Let $(X,\omega_X)$ be a compact Kaehler manifold. Denote by $\iota:Y\rightarrow X$ the natural embedding, where $Y$ is a submanifold in $X$. Recall that we have the De Rham-Kodaira Hodge decomposition on smooth $(p,q)$-forms, $$\mathcal I=\bar\partial{\bar\partial}*\mathcal G+{\bar\partial}^*{\bar\partial}\mathcal G+\mathcal H,$$ where $\mathcal I$ is the identity operator, $\mathcal H$ is the harmonic projection, and $\mathcal G$ (resp. ${\bar\partial}^*$) is the Green operator (resp. the adjoint of $\bar\partial$-operator) with respect to the (induced) metric on the corresponding (sub)manifold.
My question is that consider the following special pull-back $\iota^*$, do we have the following commutativity on $(p,q)$-forms:
$$\iota^*\circ{\bar\partial}_X^*={\bar\partial}_Y^*\circ\iota^*\,;\tag{1}\label{1}$$ $$\iota^*\mathcal G_X=\mathcal G_Y\circ\iota^*\,?\tag{2}\label{2}$$
Here are some thoughts of mine: Regarding \eqref{1}, recall that ${\bar\partial}^*=-*\circ{\partial}\circ *$, so \eqref{1} holds if $\iota^*$ and $*$ can commute. However, I don't know how to prove this part... (is this property correct?)
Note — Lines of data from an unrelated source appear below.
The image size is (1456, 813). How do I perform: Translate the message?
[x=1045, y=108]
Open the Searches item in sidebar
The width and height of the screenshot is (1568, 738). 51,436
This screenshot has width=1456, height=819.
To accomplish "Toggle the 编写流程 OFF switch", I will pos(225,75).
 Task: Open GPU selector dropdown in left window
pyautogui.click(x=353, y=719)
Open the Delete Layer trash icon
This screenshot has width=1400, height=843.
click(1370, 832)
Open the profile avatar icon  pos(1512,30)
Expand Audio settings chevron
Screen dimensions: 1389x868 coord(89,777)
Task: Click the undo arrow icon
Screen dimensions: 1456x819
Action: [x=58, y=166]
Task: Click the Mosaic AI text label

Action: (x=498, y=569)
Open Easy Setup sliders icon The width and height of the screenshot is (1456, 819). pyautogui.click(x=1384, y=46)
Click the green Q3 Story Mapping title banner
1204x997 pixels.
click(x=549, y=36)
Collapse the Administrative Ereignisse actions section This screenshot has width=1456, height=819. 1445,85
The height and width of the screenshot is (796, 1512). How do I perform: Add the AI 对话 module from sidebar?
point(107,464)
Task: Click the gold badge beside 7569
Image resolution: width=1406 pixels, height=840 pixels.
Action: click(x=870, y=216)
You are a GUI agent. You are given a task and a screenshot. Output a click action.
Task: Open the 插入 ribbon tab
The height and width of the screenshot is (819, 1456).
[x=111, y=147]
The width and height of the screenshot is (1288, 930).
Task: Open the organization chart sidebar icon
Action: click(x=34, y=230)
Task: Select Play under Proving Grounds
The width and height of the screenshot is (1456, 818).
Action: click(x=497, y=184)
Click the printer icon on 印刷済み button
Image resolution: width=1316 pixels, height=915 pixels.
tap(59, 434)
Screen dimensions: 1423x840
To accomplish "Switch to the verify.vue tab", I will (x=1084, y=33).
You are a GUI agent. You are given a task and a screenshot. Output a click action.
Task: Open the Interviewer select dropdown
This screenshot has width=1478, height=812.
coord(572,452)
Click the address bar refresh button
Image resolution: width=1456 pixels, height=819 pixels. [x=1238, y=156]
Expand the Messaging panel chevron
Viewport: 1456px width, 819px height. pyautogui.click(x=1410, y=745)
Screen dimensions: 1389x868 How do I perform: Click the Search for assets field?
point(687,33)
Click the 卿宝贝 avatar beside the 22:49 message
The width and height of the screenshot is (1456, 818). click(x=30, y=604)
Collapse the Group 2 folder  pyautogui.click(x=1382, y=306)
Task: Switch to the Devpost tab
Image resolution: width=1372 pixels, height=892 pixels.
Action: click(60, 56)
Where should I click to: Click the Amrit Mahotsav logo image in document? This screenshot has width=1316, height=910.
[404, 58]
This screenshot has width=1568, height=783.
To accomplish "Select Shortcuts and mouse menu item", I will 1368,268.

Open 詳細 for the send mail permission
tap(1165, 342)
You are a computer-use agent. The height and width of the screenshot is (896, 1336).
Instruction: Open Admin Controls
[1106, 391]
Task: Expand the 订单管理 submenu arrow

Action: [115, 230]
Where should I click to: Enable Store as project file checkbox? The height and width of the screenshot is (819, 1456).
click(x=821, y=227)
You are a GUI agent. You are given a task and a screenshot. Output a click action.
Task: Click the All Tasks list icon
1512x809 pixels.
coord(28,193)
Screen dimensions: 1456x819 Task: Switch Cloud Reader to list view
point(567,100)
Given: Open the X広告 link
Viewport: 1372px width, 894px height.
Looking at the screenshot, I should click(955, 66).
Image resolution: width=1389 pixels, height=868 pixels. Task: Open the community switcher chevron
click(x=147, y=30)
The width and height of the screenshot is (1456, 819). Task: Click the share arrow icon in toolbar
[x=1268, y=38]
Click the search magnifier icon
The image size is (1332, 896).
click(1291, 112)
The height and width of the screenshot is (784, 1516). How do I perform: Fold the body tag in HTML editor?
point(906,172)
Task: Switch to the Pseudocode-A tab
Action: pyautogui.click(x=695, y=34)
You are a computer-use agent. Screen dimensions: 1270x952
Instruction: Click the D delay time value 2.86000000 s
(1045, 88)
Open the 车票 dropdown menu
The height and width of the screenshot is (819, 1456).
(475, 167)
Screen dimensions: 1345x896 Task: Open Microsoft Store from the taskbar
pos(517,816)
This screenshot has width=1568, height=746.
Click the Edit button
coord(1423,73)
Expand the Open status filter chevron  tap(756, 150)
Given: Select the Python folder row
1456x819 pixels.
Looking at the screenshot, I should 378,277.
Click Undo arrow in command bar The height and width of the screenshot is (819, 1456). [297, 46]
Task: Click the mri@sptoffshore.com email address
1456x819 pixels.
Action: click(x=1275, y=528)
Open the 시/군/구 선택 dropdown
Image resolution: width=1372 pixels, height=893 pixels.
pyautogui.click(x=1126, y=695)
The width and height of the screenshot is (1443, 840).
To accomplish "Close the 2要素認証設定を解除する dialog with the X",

Regarding \eqref{2}, in my opinion, it holds if we have \eqref{1}, here is the argument: Let $\phi\in A^{p,q}(X)$, then $$\phi=\mathcal H(\phi)+\Delta_{\bar\partial}\mathcal G(\phi),$$ thus, $$\iota^*\phi=\iota^*\mathcal H(\phi)+\iota^*\Delta_{\bar\partial}\mathcal G_X(\phi)=\mathcal H(\iota^*\phi)+\Delta_{\bar\partial}\underline{\iota^*\mathcal G_X(\phi)}.$$ The underline thus equals to $\mathcal G_Y\iota^*\phi$ thanks to the uniqueness.
Question 3: for this part, am I right?
Any suggests will be greatly appreciated, thanks a lot.